* start EXERCISE INPUTS *

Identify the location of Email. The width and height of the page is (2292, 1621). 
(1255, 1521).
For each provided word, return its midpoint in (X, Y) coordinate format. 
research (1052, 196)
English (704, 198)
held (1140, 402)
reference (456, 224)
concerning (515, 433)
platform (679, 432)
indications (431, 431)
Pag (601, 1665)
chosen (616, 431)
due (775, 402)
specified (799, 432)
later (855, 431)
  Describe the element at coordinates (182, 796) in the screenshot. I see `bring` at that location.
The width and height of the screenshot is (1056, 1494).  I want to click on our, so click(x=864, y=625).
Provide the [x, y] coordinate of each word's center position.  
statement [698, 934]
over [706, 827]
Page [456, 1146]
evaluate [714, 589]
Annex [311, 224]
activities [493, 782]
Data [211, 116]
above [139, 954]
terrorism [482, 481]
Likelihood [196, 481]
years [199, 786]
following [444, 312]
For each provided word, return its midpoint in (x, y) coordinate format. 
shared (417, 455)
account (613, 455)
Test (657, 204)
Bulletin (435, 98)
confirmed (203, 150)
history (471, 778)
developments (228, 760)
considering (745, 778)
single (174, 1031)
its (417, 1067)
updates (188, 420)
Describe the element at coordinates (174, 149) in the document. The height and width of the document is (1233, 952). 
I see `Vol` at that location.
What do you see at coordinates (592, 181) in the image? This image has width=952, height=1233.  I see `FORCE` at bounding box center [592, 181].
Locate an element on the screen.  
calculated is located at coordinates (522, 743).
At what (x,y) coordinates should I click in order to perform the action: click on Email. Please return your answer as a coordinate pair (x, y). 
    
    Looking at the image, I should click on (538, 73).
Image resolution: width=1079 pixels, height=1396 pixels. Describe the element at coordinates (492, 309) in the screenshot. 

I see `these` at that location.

* end EXERCISE INPUTS *

WHAT THE TASK ASKS: Return every one of the entries above word for word, leaving each line unchanged.

REPLY:
Identify the location of Email. The width and height of the page is (2292, 1621). 
(1255, 1521).
For each provided word, return its midpoint in (X, Y) coordinate format. 
research (1052, 196)
English (704, 198)
held (1140, 402)
reference (456, 224)
concerning (515, 433)
platform (679, 432)
indications (431, 431)
Pag (601, 1665)
chosen (616, 431)
due (775, 402)
specified (799, 432)
later (855, 431)
  Describe the element at coordinates (182, 796) in the screenshot. I see `bring` at that location.
The width and height of the screenshot is (1056, 1494).  I want to click on our, so click(x=864, y=625).
Provide the [x, y] coordinate of each word's center position.  
statement [698, 934]
over [706, 827]
Page [456, 1146]
evaluate [714, 589]
Annex [311, 224]
activities [493, 782]
Data [211, 116]
above [139, 954]
terrorism [482, 481]
Likelihood [196, 481]
years [199, 786]
following [444, 312]
For each provided word, return its midpoint in (x, y) coordinate format. 
shared (417, 455)
account (613, 455)
Test (657, 204)
Bulletin (435, 98)
confirmed (203, 150)
history (471, 778)
developments (228, 760)
considering (745, 778)
single (174, 1031)
its (417, 1067)
updates (188, 420)
Describe the element at coordinates (174, 149) in the document. The height and width of the document is (1233, 952). 
I see `Vol` at that location.
What do you see at coordinates (592, 181) in the image? This image has width=952, height=1233.  I see `FORCE` at bounding box center [592, 181].
Locate an element on the screen.  
calculated is located at coordinates (522, 743).
At what (x,y) coordinates should I click in order to perform the action: click on Email. Please return your answer as a coordinate pair (x, y). 
    
    Looking at the image, I should click on (538, 73).
Image resolution: width=1079 pixels, height=1396 pixels. Describe the element at coordinates (492, 309) in the screenshot. 

I see `these` at that location.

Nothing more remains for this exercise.